» **DATA FOR THIS EXERCISE**

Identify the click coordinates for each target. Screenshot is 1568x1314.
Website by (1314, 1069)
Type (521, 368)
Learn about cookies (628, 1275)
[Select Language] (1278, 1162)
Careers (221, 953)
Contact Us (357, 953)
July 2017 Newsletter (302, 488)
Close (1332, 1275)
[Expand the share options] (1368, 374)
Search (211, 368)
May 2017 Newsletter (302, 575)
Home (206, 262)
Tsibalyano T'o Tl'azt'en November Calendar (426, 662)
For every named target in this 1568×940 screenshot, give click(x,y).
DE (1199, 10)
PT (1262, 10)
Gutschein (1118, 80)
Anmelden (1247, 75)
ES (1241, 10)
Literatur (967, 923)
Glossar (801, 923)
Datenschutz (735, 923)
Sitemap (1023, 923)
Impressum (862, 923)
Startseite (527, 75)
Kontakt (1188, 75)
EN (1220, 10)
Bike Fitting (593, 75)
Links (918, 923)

* * *

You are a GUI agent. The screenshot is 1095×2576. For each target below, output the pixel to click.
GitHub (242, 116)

» **PROBLEM TO WORK ON**
Copy the material again, beginning at the line that has "May 2017 Newsletter (302, 575)" and stopping after the line that has "Links (918, 923)", and rename every "Kontakt" to "Contact" while leaving everything else unchanged.

» **TASK ANSWER**
May 2017 Newsletter (302, 575)
Home (206, 262)
Tsibalyano T'o Tl'azt'en November Calendar (426, 662)
For every named target in this 1568×940 screenshot, give click(x,y).
DE (1199, 10)
PT (1262, 10)
Gutschein (1118, 80)
Anmelden (1247, 75)
ES (1241, 10)
Literatur (967, 923)
Glossar (801, 923)
Datenschutz (735, 923)
Sitemap (1023, 923)
Impressum (862, 923)
Startseite (527, 75)
Contact (1188, 75)
EN (1220, 10)
Bike Fitting (593, 75)
Links (918, 923)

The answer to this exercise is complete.